Politics of the refugee deal. You could hardly call the initial reception to the refugee swap deal with Malaysia a resounding success. The media coverage has concentrated more on the costs and the five for one nature of the proposal than on the potential effectiveness of the deal in stopping the inflow of boats. I would judge it as more likely to be a vote loser than a vote winner for Labor.
Knowing when to go. A rare event in Australian politics — a leader voluntarily leaving the top job with his own reputation intact and his party still favoured to win the next election. John Stanhope announced his retirement as Chief Minister of the ACT yesterday after heading the local government for decade.
Not to be watched before 9pm. Britain’s media watchdog Ofcom has deemed this video too explicit to be viewed before the bewitching hour of 9pm when children are expected to be in bed so I am relying on the honour system to stop Crikey readers getting me into trouble with our local equivalent.

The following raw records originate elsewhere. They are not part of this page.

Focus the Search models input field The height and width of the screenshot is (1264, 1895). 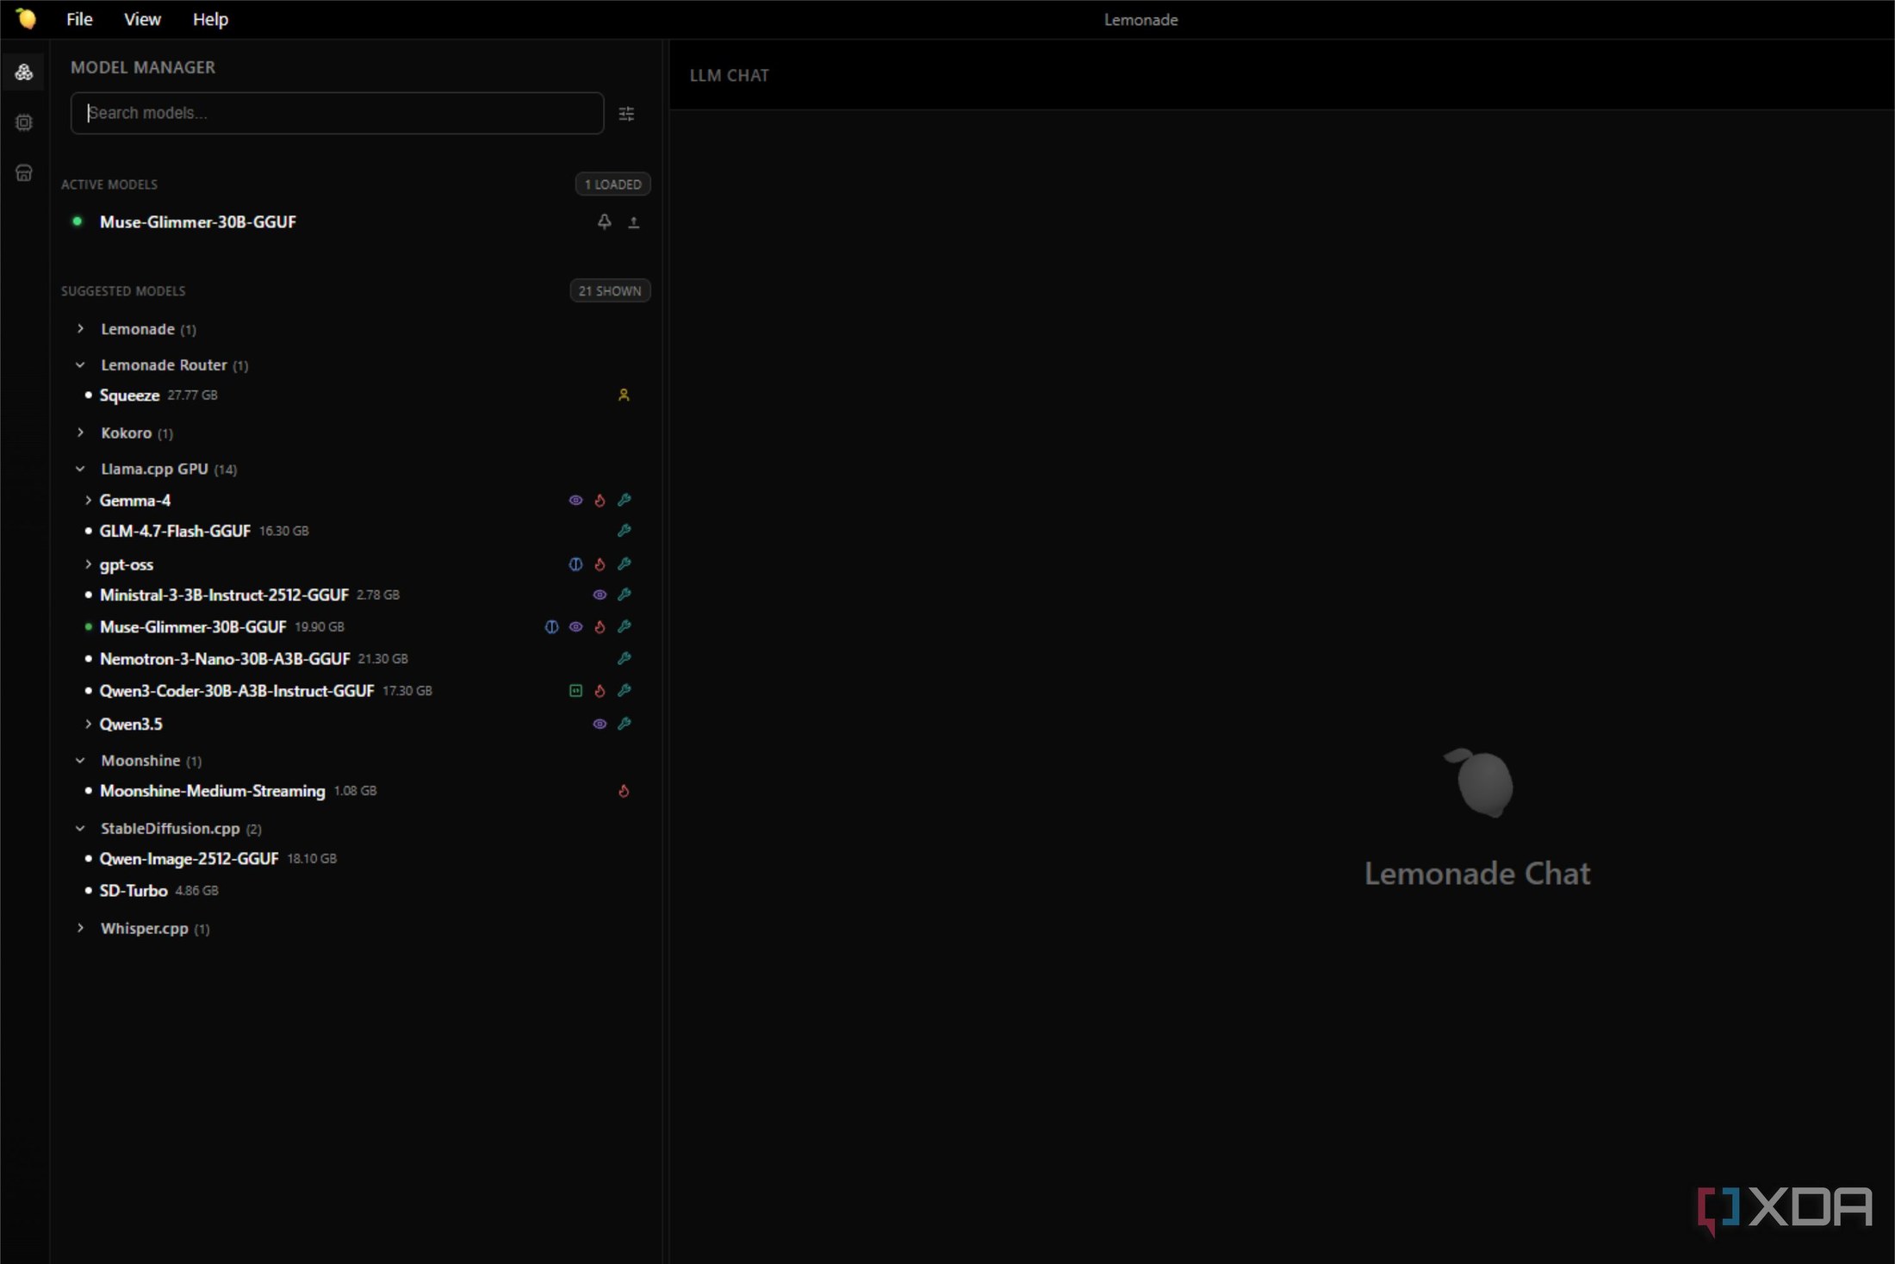click(x=337, y=113)

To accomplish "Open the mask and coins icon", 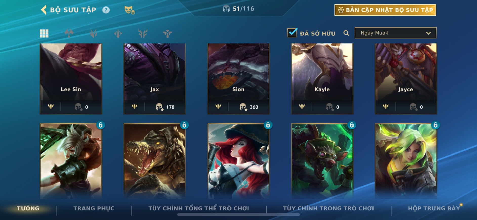I will click(x=130, y=10).
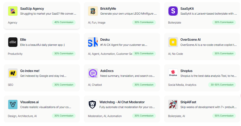241x126 pixels.
Task: Click the yellow OverScene AI icon
Action: pos(173,42)
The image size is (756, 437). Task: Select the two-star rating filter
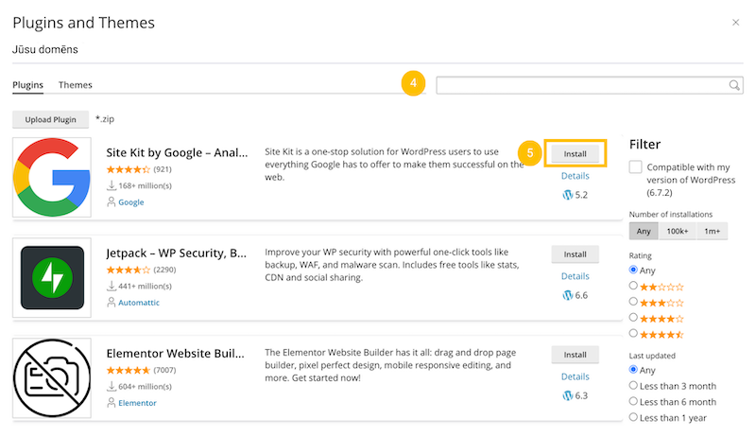634,286
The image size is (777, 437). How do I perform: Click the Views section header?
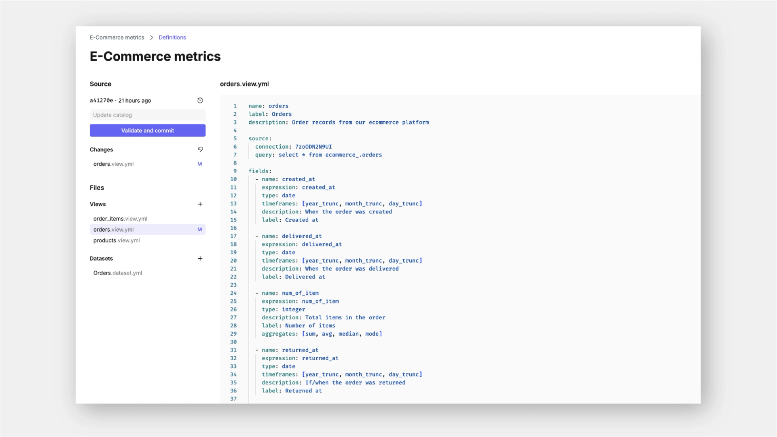(x=98, y=204)
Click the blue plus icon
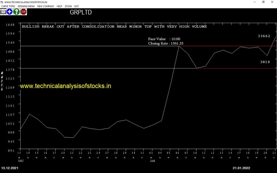Viewport: 277px width, 173px height. click(x=10, y=12)
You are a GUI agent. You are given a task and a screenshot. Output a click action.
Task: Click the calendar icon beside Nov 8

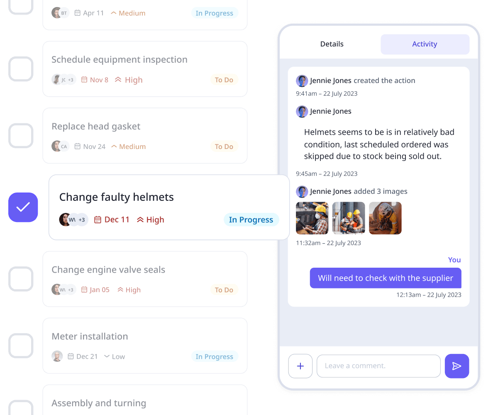click(84, 80)
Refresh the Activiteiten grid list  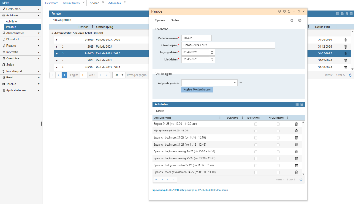pos(301,180)
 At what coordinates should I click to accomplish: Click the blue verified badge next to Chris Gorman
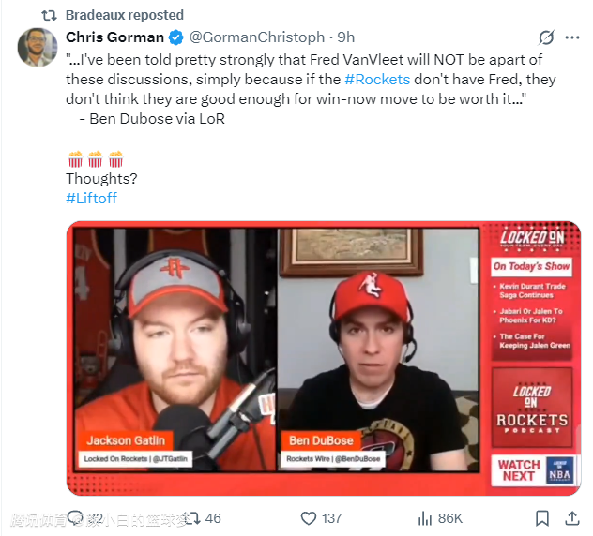[x=175, y=37]
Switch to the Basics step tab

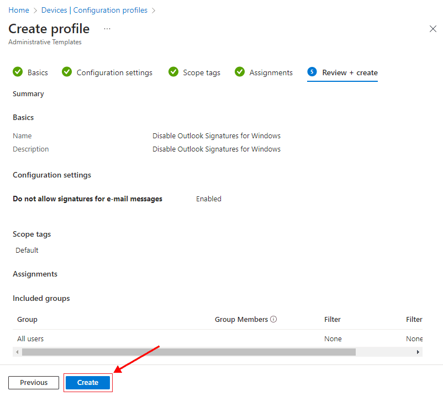click(x=38, y=72)
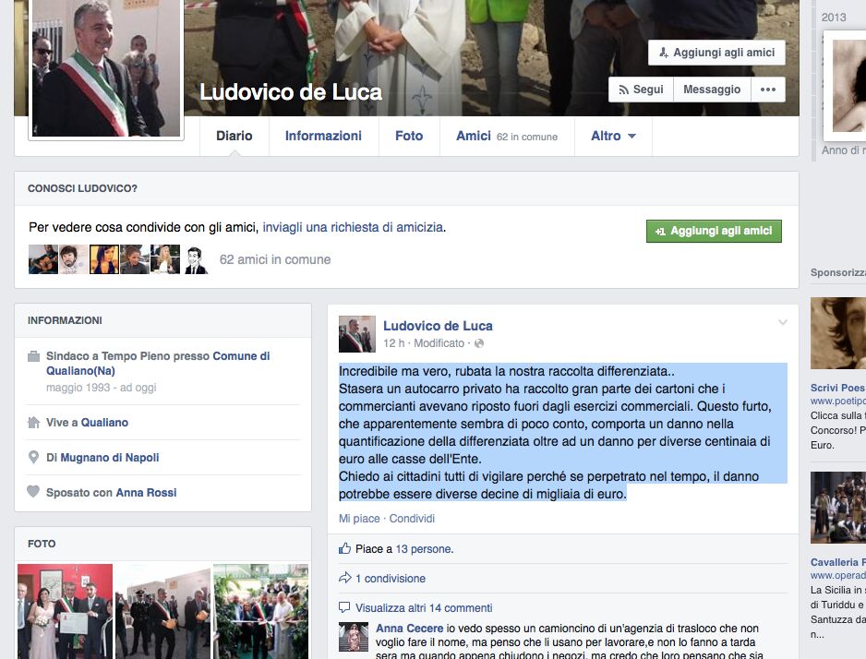The height and width of the screenshot is (659, 866).
Task: Click the Mi piace link
Action: tap(359, 519)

The Guardian reports that Ofcom censored WTF TV for broadcasting that unedited version of the S&M video which included images of Rihanna being dragged into a press conference, being restrained behind cellophane, dragging gossip blogger Perez Hilton on a leash while whipping him and in various sexual positions in “rubber and latex fetish outfits”.
Be warned! The video contains scenes of “sexual bondage, dominance and sadomasochism” but maybe by 9pm that will be an appropriate follow-up to an hour and a half of budget commentary.
Getting in the budget mood. From The Onion:
Negative equity gets worse. Reading Robert Gottliebsen in Business Spectator this morning on the housing price crash at Noosa somehow made the report of what has happened to American housing prices seem far more frightening.
So far Australia’s housing price declines have generally been moderate with the Noosa example of 40% falls being very much the exception but in the USA they have been so widespread that negative equity has reached a new high with 28.4 percent of all single-family homes mortgages what the Yanks call “underwater” — the amount owed to the bank being greater than what the house would sell for.
The real estate research group Zillow reported overnight that in the March quarter U.S. home values posted their largest quarter-over-quarter decline since Q42008, falling 3 percent. Home values have fallen 29.5 percent from their peak in June 2006. Zillow has revised its forecast of future market trends and now predicts a bottom in 2012 at the earliest.